Le 26 janvier 1992, l'infirmière revenait à Brcko après un séjour en Allemagne. La police croate a fait stopper l'autocar près de Sisak, en Croatie. Les passeports des voyageurs ont été contrôlés et quatre femmes ainsi que deux hommes, apparem­ment de nationalité serbe, ont été emmenés à Sisak. L'infirmière, ainsi que quel­ques autres personnes, a été ensuite emmenée dans un camp situé dans une raffi­nerie de pétrole à Slavonski Brod, à la frontière de la Bosnie-Herzégovine. Elle affirme y avoir été violée de nombreuses fois avec d'autres détenues, souvent par des hommes qui revenaient du front. En avril (elle était alors déjà enceinte), elle a été transférée dans un centre de détention situé dans une école d'Odzak, en Bosnie-Herzégovine, qui était administré, selon ses dires, par des Croates et des Musul­mans. Elle n'y aurait pas été à nouveau maltraitée et, quand des paramilitaires croates sont arrivés, elle a pu acheter sa libération avec des devises étrangères qu'elle avait dissimulées dans ses vêtements.9

La version originale en langue anglaise de ce document a été éditée par Amnesty International, Secrétariat international, 1 Easton Street, Londres WC1X 8DJ, Royaume-Uni, sous le titre Bosnia-Herzegovina: Rape and Sexual Abuse By Armed Forces. Seule la version anglaise fait foi.

La version française a été traduite et diffusée aux sections francophones et au Secrétariat interna­tional par LES ÉDITIONS FRANCOPHONES D'AMNESTY INTERNATIONAL - ÉFAI -janvier 1993.

Pour toute information complémentaire veuillez vous adresser à :







1. cf. Les femmes aussi (index AI : ACT 77/01/91, mars 1991).
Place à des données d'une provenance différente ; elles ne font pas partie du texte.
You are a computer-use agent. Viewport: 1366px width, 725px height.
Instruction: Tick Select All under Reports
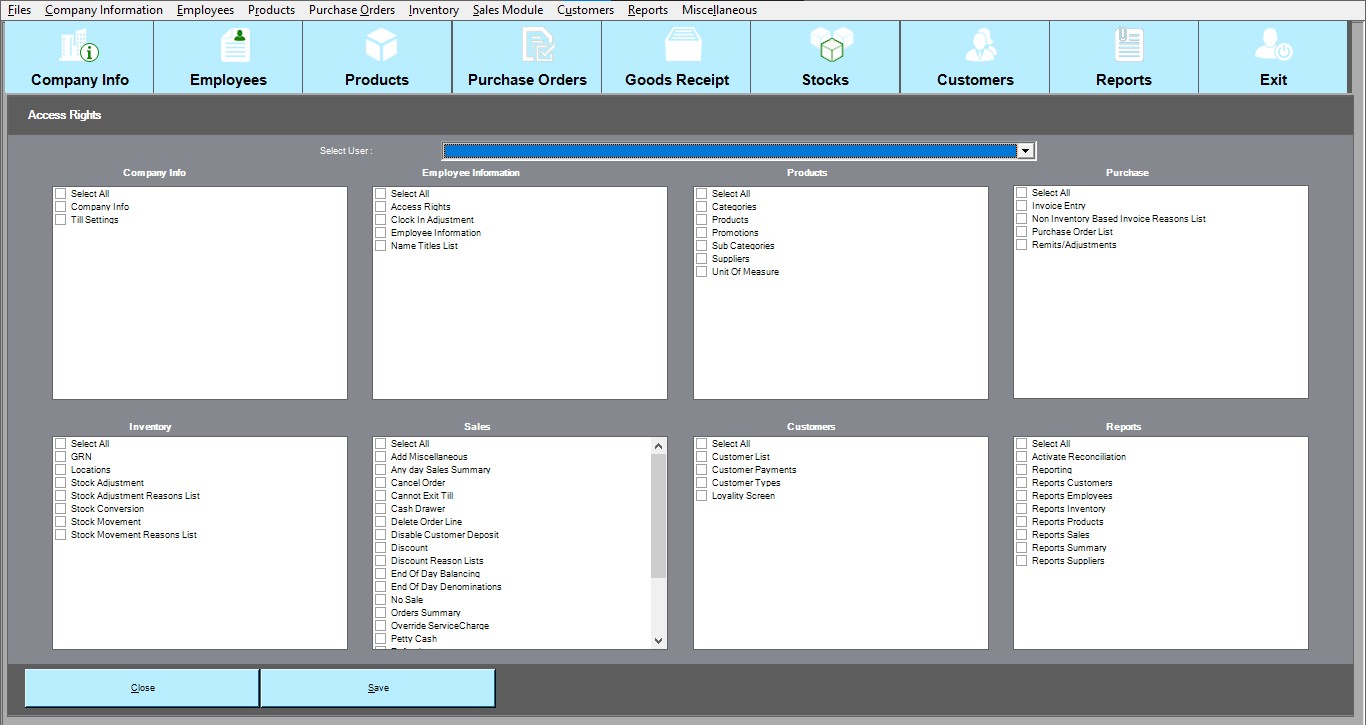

2. cf. Bosnie-Herzégovine. Flagrantes violations des droits fondamentaux de l'homme (index AI : EUR 63/01/92, octobre 1992).

3. cf. Les femmes aussi.

4. Ibid.

5. cf. Bosnie-Herzégovine. Flagrantes atteintes aux droits fondamentaux de l'homme.

6. Les Tchetniks : étaient des guérilleros anticommunistes serbes, royalistes, pendant la Seconde Guerre mondiale. Aujourd'hui, certains groupes paramilitaires serbes ont repris ce nom, mais le terme est utilisé le plus souvent péjorativement par les Croates et les Musulmans pour désigner les combattants serbes.

7. Voir, en fin de rapport, les cas présumés survenus antérieurement dans cette région.

8. Les Oustachis étaient les membres du mouvement soutenant le régime qui, avec l'aide allemande et italienne, a gouverné la Croatie et la Bosnie-Herzégovine pendant la Seconde Guerre mondiale. Actuellement, ce terme est principalement utilisé par les Serbes comme un terme injurieux pour désigner les Croates, notamment les soldats.

9. Voir plus haut d'autres incidents qui se seraient produits ultérieurement dans cette région de Croatie et dans la région contiguë de Bosnie-Herzégovine.